Un extrait de la page 23 résume la position du philosophe sur
l'athéisme :
Ultimo, qui Numen esse negant nullo modo tolerandi sunt. Athei enim nec fides, nec
pactum, nec jusjurandum aliquod stabile et sanctum esse potest, quae sunt
societatis humanae vincula ; adeo ut Deo vel ipsa opinione sublato haec
omnia corruant. Praeterea, nullum sibi religionis nomine vendicare potest
tolerantiae privilegium, qui omnem funditus tollit per atheismum religionem.
En dernier lieu, ceux qui nient l’existence de
la Divinité ne doivent être tolérés d’aucune façon. En effet, d’un athée il ne
peut exister ni bonne foi ni engagement ni serment quelconque ferme et sacré,
toutes choses qui sont les liens d’une société humaine ; tant il est vrai que,
Dieu une fois enlevé, disons par croyance même, toutes ces choses-là
s’effondrent. En outre, il ne peut au nom de la religion revendiquer pour lui
aucun privilège de tolérance celui qui par son athéisme supprime radicalement
toute religion.
Commentaire
Encore
de nos jours, trop souvent un trait commun des intellectuels qui font
profession de défendre la tolérance est, en contrepartie, de préconiser
l’intolérance dans des cas d’exception. Parfois, certains membres de
l’intelligentsia, athées compris, sont allés jusqu’à défendre mordicus la
liberté de pensée et d’expression sous réserve d’un juste emploi de la
guillotine ou du peloton d’exécution contre ceux qui, paraît-il, abusaient du
bien, si précieux et tellement sacré, de la liberté. On le voit ici avec ces
quelques lignes de John Locke : il fallait faire preuve de tolérance à l’égard
de toutes les religions et de leurs partisans mais non vis-à-vis des athées,
c’est-à-dire de ceux qui, par leur négation de la divinité, risquaient de
provoquer « l’effondrement » (sic) de nos sociétés.
Fondateur
de l’école sensualiste et empiriste, père de la théorie des « droits
naturels » de l’homme, J. Locke est surtout connu pour son Essai
sur l’entendement humain (1690) où il s’oppose à la doctrine
cartésienne des idées innées, et pour son Traité du gouvernement civil
(même année) où il combat les théories despotiques de Thomas Hobbes.
Locke
était un honnête homme, un philosophe, un citoyen hostile au despotisme, un bon
chrétien qui, en son temps, n’aurait pas donné cher de la peau d’un athée.

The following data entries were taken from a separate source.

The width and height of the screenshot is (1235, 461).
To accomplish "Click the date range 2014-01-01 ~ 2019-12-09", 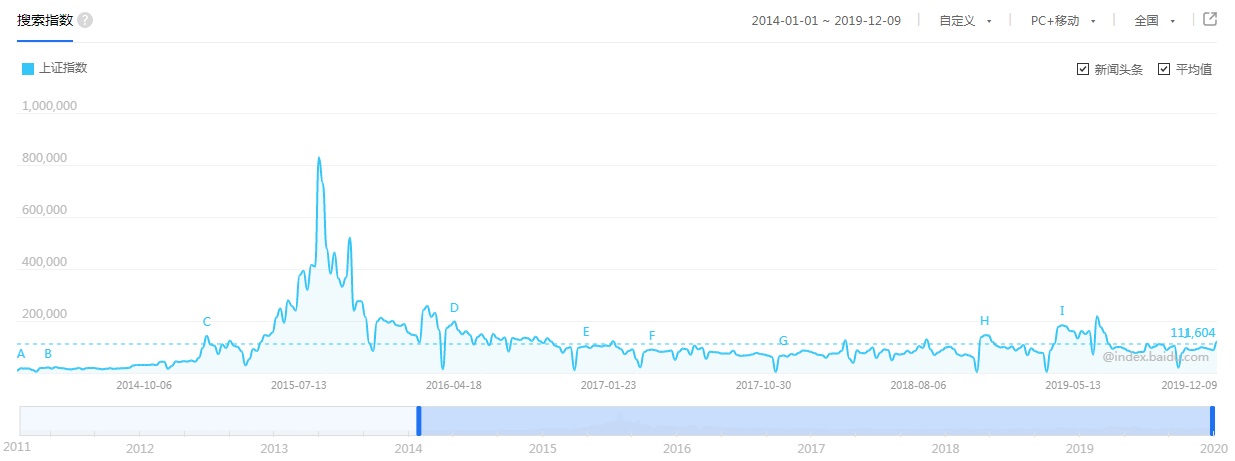I will (x=826, y=21).
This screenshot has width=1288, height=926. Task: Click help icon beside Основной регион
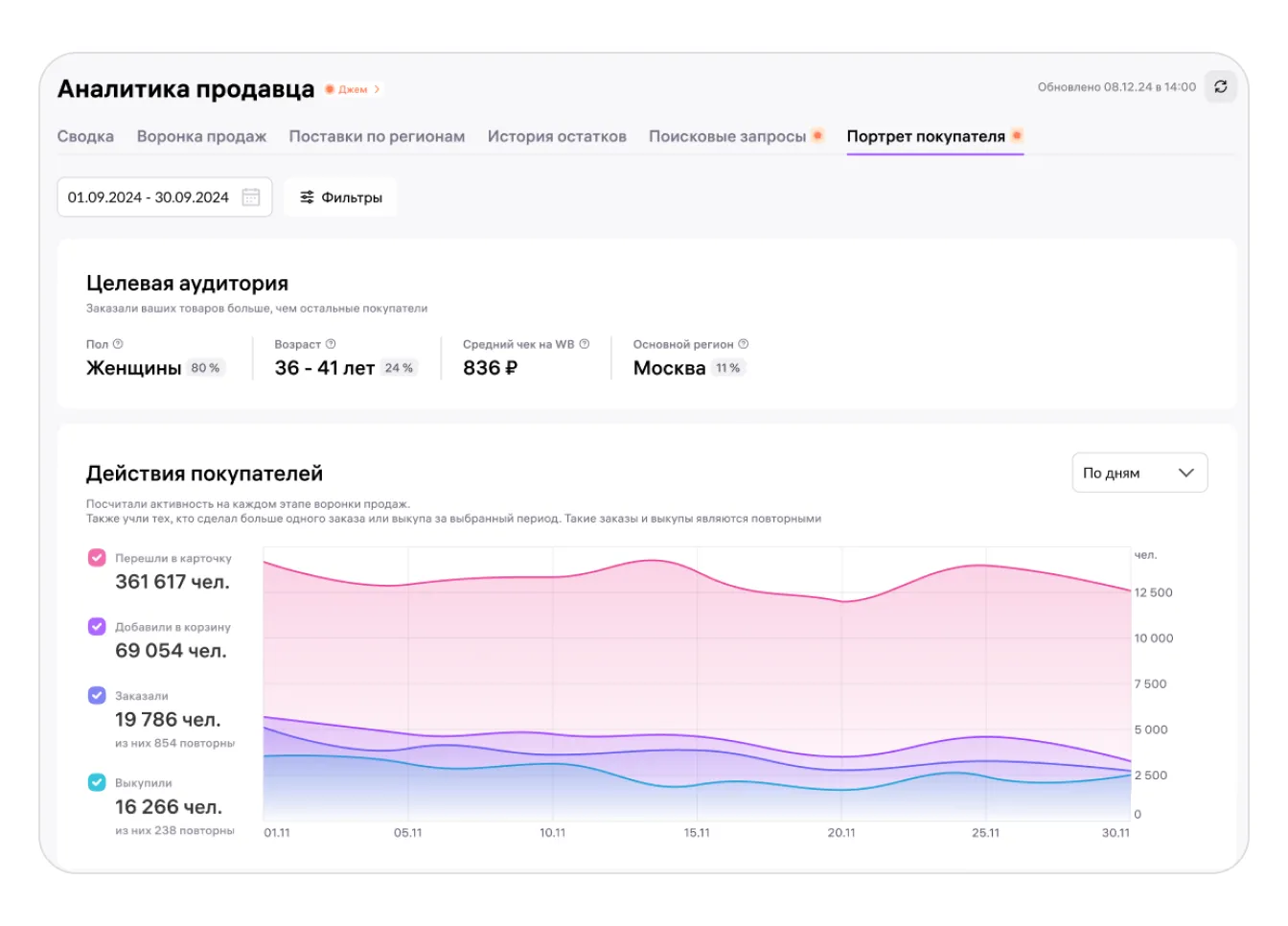pyautogui.click(x=744, y=344)
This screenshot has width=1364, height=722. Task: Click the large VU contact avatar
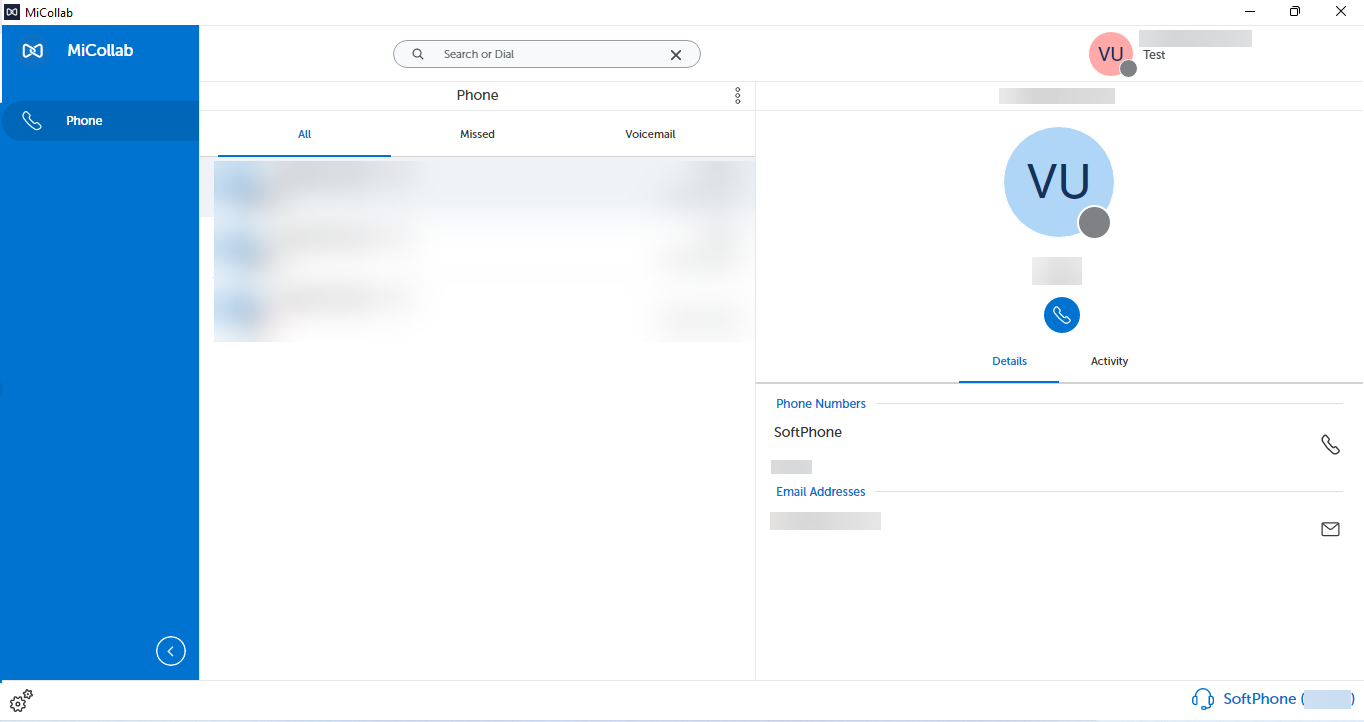(1059, 182)
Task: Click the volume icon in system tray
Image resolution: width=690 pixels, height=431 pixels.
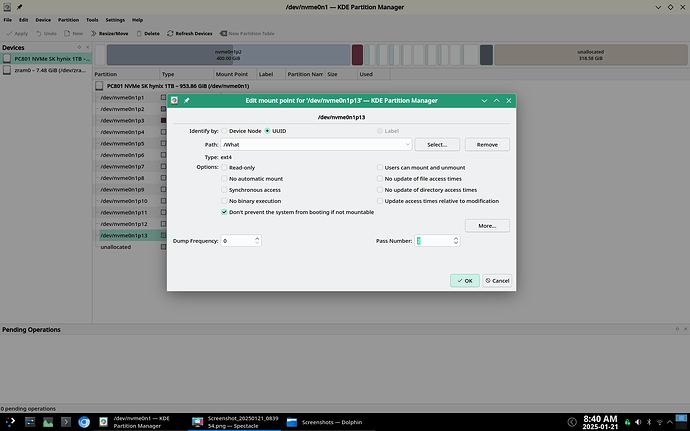Action: (x=638, y=422)
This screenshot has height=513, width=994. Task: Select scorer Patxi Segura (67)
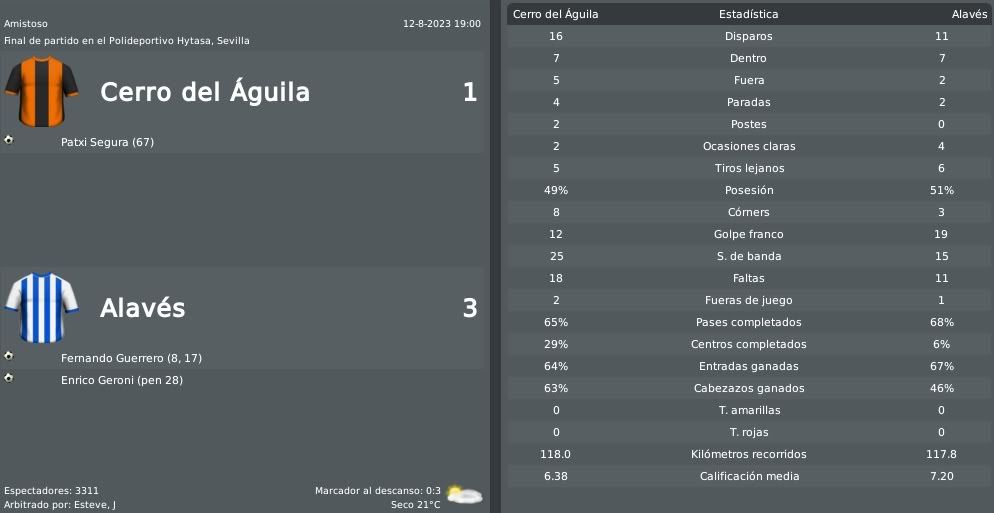(107, 142)
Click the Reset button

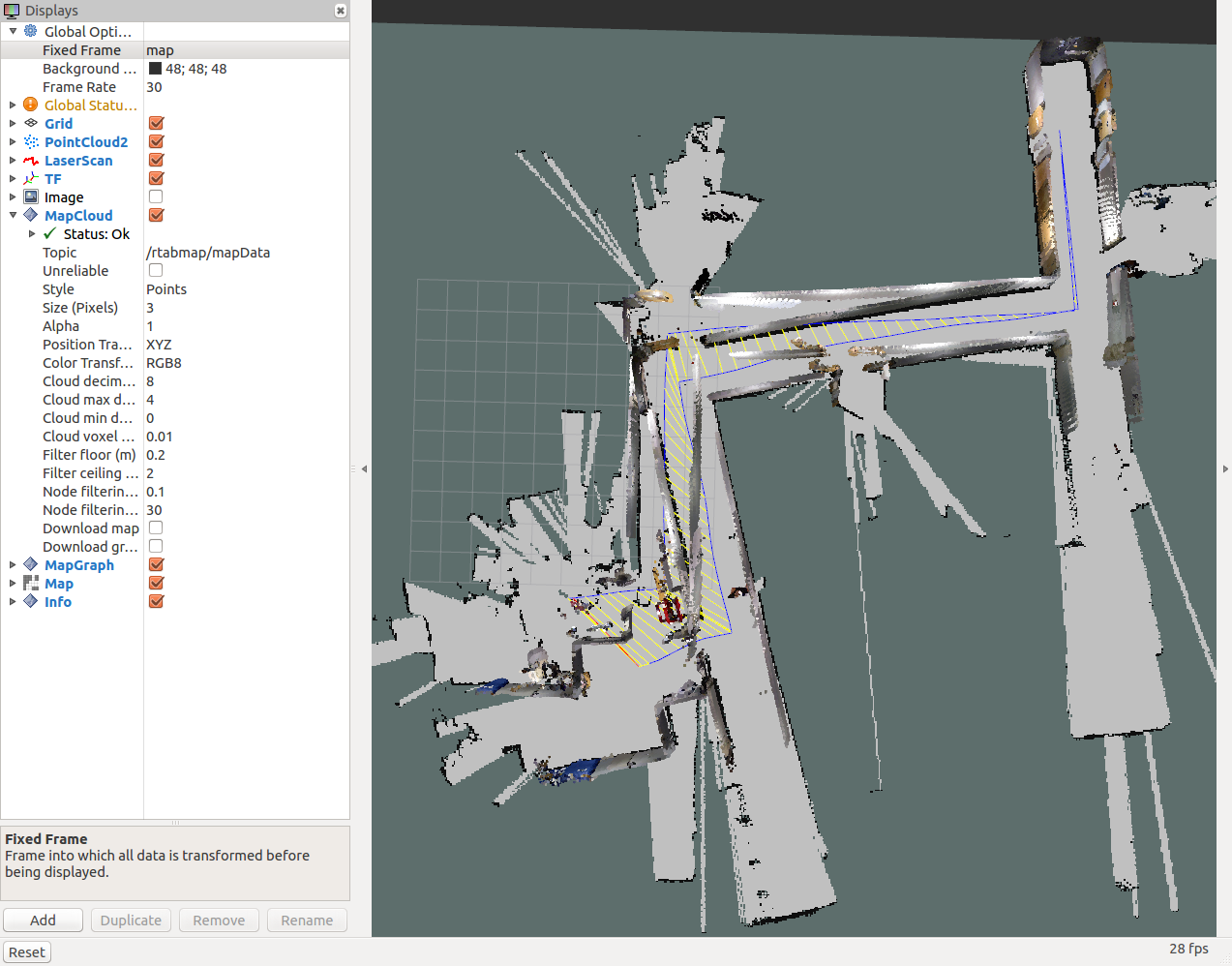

Aujourd’hui, en Occident, on ne songe plus à proscrire les athées mais il est
une autre race qu’on peut vouer aux gémonies : celle des mécréants en la
religion de « l’Holocauste » ou de « la Shoah ». Là, nulle
grâce, nulle pitié. Là, au nom d’une juste tolérance, nos belles consciences,
nos fins esprits exigent toujours plus de châtiments contre ceux qui, pour Le
Monde, journal oblique, ne sont que « les fortes têtes du
mensonge, les gangsters de l’histoire » (5-6 juillet 1987, p. 31).